In this study, further analyses of the treated POAG subgroups revealed no significant differences in the oxygen saturation of the temporal retinal arterioles and venules between POAG eyes with less-advanced and more-advanced visual-field loss. In contrast, Vandewalle et al20 reported significantly higher venular oxygen saturation in patients with ‘severe’ visual-field defects compared with patients with ‘mild’ visual-field defects (69±3% vs 65±6%, respectively; P=0.0003).

A major limitation of this study is the small sample size of patients included in this study and low statistical power (post hoc power analyses of all group comparisons, except between normal and less-advanced POAG venules, were less than 0.8). The relatively few subjects imaged reflect the prolonged hyperspectral imaging routine required to yield the oximetry analysis: this is demanding for the imaged subject. In addition, the age difference between normal and POAG subjects approaches significance (P=0.08). Therefore, caution should be used when interpreting the results of the study. Further studies would be useful to fully investigate the relationship between the oxygen saturation of the retinal vessels and glaucomatous damage with a larger population of matched subjects. Furthermore, in this study, our oxygen saturation calculations were performed on images captured in a single imaging session and therefore further studies on multiple measurements would be required to establish the extent or significance of short-term variations.

Other limitations from systematic errors such as a difference in the fundal reflectance between normal and glaucomatous eyes where there is a loss of neuronal tissue in the inner retina need to be considered. However, our previously reported model eye experiments demonstrated that background reflectance had no significant influence on the oxygen saturation measurements and did not affect its accuracy.21 Other physiological factors that could contribute toward a systematic error, such as blood flow and vessel diameter differences between normal subjects and glaucoma patients, are unlikely as these factors do not significantly change the characteristic shapes of the optical density profile that enable the calculation of the oxygen saturation. These physiological factors were previously studied by Schweitzer et al58 who demonstrated that in vitro changes to the blood flow and blood column thickness resulted in a vertical displacement of the spectral transmission profile of fully oxygenated blood without a significant change to the shape of the transmission profile. Therefore, the curve fitting technique used in this study to generate the oxygen saturation value is unlikely to be affected by such physiological features, as each oxygen saturation value is calculated from the specific shape of the optical density spectra. However, further research would be necessary to evaluate and confirm these statements.

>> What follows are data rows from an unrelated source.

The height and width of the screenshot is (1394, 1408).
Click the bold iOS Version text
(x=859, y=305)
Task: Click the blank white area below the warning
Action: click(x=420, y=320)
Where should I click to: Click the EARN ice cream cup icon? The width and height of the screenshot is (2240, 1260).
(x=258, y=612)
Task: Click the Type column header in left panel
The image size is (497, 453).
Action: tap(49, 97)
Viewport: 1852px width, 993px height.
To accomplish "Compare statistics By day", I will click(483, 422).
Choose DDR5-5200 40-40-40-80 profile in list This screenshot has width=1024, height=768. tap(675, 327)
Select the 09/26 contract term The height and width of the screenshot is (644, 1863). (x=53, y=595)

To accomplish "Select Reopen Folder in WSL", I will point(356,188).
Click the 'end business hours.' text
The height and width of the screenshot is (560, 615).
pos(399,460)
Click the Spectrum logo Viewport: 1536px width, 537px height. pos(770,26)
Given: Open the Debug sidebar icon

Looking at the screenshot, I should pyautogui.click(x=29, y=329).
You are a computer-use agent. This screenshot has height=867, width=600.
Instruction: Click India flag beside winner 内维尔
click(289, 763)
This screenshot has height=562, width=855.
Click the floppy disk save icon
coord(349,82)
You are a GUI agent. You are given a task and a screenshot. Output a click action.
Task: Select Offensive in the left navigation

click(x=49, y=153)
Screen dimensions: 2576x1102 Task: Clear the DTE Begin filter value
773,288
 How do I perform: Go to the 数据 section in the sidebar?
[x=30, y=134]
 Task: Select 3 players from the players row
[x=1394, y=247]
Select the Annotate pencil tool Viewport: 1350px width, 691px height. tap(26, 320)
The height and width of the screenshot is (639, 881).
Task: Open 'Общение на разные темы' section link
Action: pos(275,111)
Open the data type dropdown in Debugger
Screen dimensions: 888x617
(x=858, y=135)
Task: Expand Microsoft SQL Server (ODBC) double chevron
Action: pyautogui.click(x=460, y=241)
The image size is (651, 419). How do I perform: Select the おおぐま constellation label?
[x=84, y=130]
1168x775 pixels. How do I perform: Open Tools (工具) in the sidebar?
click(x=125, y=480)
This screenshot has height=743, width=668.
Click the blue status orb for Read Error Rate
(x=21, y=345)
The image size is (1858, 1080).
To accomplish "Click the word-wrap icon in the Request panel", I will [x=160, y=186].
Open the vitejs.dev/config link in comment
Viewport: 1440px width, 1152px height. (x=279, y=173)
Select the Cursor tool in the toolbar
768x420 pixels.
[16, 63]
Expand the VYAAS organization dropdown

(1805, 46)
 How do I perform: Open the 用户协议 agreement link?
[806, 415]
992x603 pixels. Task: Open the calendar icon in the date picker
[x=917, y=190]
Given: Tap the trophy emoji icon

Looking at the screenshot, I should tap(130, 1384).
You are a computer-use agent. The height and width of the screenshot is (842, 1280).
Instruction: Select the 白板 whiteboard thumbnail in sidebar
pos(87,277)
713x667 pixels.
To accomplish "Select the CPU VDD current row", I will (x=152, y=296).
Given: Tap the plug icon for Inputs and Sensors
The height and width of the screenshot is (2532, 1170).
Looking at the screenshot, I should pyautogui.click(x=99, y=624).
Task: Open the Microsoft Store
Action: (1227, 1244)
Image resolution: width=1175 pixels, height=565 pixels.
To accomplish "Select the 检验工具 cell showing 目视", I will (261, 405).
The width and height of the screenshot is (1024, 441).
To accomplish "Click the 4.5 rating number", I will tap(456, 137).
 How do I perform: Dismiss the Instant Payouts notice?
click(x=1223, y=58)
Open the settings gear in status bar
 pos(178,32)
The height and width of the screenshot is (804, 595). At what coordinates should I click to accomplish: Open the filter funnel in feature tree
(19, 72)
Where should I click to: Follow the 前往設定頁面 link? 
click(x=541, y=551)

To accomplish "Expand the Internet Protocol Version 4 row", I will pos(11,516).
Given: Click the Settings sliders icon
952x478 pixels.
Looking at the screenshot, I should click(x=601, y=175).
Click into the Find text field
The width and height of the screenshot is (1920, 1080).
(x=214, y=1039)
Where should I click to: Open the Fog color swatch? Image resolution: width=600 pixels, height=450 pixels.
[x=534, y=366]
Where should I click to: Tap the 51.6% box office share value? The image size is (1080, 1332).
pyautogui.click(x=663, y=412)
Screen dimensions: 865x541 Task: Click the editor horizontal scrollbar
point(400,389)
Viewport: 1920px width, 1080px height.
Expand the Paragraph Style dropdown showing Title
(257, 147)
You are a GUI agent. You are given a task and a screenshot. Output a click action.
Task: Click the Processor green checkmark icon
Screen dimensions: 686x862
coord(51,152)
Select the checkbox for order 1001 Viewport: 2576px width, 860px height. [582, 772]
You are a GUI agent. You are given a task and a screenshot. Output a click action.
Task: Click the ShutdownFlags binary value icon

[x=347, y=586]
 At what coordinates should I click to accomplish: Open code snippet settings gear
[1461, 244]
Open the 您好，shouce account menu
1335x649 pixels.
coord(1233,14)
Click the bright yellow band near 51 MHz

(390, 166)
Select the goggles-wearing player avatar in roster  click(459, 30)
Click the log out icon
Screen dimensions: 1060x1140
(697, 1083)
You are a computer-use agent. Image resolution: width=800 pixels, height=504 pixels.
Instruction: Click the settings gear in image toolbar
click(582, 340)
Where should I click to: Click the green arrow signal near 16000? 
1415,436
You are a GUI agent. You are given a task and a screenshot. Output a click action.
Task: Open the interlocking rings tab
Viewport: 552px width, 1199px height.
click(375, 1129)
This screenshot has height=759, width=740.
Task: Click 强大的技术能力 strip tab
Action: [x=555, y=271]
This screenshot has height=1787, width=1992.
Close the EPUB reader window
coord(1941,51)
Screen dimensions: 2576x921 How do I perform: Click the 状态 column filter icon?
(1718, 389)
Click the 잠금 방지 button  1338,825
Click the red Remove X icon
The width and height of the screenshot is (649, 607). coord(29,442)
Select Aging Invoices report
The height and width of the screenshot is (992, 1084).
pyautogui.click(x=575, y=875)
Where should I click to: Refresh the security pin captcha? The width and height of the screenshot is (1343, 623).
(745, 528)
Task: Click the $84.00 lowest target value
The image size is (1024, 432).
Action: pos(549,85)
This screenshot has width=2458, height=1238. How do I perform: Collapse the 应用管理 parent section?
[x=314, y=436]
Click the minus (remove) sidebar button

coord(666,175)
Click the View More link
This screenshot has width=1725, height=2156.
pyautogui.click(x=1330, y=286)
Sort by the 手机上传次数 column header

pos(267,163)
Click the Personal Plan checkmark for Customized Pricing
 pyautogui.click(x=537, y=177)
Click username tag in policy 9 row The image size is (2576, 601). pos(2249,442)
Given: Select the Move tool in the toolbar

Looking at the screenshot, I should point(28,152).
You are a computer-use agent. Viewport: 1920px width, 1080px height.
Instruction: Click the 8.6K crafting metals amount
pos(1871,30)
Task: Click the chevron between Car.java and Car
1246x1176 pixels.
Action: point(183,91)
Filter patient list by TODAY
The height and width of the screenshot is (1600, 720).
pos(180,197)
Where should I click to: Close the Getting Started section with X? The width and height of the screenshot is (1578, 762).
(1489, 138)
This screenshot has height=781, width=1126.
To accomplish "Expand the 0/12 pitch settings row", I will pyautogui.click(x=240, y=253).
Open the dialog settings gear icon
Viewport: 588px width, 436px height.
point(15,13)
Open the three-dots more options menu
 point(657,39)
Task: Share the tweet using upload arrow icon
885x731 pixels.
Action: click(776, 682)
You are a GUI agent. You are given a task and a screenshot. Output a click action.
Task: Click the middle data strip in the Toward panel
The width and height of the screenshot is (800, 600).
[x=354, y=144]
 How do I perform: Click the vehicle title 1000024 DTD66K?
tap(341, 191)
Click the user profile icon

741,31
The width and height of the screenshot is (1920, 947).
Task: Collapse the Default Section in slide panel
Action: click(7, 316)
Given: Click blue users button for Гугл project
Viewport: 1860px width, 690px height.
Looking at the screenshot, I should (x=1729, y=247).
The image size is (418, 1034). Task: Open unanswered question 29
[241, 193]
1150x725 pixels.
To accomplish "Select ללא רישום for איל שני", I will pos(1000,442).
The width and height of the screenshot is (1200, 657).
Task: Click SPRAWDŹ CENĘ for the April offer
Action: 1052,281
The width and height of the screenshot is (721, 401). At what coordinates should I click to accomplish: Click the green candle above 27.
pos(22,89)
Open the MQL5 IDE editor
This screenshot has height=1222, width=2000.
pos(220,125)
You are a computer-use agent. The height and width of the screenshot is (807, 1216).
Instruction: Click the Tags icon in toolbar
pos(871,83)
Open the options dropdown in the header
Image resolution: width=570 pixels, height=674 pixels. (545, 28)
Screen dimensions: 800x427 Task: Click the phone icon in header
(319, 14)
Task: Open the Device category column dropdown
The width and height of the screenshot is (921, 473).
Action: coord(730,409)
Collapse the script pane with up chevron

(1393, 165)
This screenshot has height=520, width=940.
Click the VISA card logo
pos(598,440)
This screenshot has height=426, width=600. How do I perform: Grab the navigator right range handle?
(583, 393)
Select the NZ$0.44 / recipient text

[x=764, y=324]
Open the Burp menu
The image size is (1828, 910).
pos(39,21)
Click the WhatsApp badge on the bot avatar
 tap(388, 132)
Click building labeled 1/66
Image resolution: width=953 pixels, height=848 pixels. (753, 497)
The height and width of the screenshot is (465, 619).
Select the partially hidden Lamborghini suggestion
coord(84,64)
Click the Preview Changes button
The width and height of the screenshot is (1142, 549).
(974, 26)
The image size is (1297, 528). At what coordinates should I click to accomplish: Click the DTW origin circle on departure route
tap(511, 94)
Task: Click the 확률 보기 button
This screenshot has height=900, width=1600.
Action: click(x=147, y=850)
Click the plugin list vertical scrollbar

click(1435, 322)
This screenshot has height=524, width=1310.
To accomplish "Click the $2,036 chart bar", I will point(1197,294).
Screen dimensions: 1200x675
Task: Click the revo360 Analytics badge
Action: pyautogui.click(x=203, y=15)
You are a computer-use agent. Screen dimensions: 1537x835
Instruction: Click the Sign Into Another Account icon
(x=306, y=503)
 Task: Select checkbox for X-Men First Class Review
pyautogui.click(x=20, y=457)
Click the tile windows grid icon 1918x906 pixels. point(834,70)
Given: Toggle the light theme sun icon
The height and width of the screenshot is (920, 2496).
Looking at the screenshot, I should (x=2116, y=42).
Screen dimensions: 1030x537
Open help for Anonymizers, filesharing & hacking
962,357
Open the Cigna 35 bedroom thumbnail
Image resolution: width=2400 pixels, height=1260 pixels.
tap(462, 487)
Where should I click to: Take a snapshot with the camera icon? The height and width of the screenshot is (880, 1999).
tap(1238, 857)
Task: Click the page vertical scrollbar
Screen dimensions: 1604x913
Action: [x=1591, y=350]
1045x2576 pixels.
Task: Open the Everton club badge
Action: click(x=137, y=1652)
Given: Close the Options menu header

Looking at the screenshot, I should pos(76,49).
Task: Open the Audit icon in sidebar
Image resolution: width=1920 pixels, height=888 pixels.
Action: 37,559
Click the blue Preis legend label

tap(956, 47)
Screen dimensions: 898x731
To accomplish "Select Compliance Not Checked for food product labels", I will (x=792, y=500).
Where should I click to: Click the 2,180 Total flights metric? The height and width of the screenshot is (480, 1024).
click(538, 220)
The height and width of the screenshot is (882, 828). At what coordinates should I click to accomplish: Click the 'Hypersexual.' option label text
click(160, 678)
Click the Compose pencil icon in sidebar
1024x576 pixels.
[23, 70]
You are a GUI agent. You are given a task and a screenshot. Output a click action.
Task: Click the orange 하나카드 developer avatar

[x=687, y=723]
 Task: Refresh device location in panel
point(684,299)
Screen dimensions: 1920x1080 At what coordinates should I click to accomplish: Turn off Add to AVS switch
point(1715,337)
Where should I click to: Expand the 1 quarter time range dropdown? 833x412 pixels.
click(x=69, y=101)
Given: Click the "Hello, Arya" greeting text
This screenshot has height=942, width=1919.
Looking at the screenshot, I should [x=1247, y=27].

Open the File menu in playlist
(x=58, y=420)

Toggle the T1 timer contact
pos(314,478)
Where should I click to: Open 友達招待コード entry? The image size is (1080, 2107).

In summary, we describe significant increases in the retinal venular oxygen saturation between normal and glaucomatous eyes using hyperspectral imaging. These findings may reflect reduced oxygen consumption by the impaired inner retina, and may therefore allow indirect assessments of retinal cell health using an imaging technology. If these findings are confirmed in a larger group of glaucoma patients, perhaps using the more clinically practical ‘snapshot’ hyperspectral imaging technology (which allows more rapid hyperspectral image collection),59 this imaging approach to the assessment of retinal function may prove useful in the diagnosis of inner retinal damage, and the monitoring of the response to treatment in glaucoma.